All of this is fine and a user can accept that downloading such a converted file is going to take some time. But I've architected myself into a bit of a corner in terms of how effectively I can actually deliver these files.
For the purposes of this question, I shall not be exploring AJAX/JavaScript/Java/Flash/multi-step/multi-page solutions. Assume that, from the user agent's perspective, the download shall be a straightforward HTTP GET request to a CGI script from clicking on an <a>
element, and nothing more.
Problem
My web application is loosely MVC-architected in such a way that the controller chosen to satisfy the requested action (say, in this case: controller "devices" action "getConvertedLog") performs its business logic and sets various flags that describe how the HTTP response should be composed. Only after the controller has finished its work will the HTTP response be composed, with response headers generated and the body streamed from, in this case, a temporary file on disk.
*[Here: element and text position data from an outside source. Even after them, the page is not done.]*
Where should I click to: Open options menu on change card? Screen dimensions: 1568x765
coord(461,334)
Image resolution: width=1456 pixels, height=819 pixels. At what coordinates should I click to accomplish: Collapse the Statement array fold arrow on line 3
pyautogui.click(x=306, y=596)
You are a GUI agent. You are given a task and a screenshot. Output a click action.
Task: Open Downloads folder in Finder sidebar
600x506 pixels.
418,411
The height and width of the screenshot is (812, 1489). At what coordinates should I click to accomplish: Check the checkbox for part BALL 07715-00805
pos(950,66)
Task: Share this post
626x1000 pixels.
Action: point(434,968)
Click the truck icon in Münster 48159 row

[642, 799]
The first problem with this is that the controller itself performs (or, at least, invokes) the file conversion, takes some time to perform. The HTTP headers are consequently not generated (let alone transferred) for thirty seconds or so. Not only does this result in thirty seconds of literally nothing happening in the browser (at least from my experience in Chrome) but it also puts the entire request at high risk of a HTTP 504 Gateway Timeout error from intervening routers.
I could shuffle my code around a little so that some HTTP response headers can be transferred to the browser before the conversion begins, to at least give an indication that something is happening (and, hopefully, stave off the Gateway Timeout). But before the conversion completes I have no way of knowing how many bytes will comprise the result. Therefore, I cannot send a meaningful Content-Length
header, so the user-agent cannot display progress to the user. And for a 300MB file I do not consider this to be acceptable.
The second problem with this is that, if there is an error during conversion, the HTTP response code should be meaningful. So I cannot have sent a Status
in these hypothetical pre-conversion headers.
Question
What would you do here? What's the least I need to do indicate to user-agents and proxies that the request has been accepted and a response is coming (albeit slowly), before the success or failure and size of the response has been determined?
I guess it would be ideal if it were legal and functional to send a very small set of headers, say:
Status: 200 OK
Content-Type: application/zip
Content-Disposition: attachment; filename="thefile.zip"
… then follow it up with the remaining headers (Set-Cookie
, Cache-Control
, Content-Length
and so forth), some potentially replacing earlier ones (like a change in Status
) and, finally, the response body.
I'm hoping the fact that Apache's CGI module translates and re-orders some headers (e.g. Status: 200
ends up in the first line of the response as HTTP/1.1 200 OK
) can help here. How might HTTP 102 Processing help here?
(Update: "At least one CGI-Header must be supplied, but no CGI header can be repeated with the same field-name." [CGI 1.1, §9.2]. Rats.)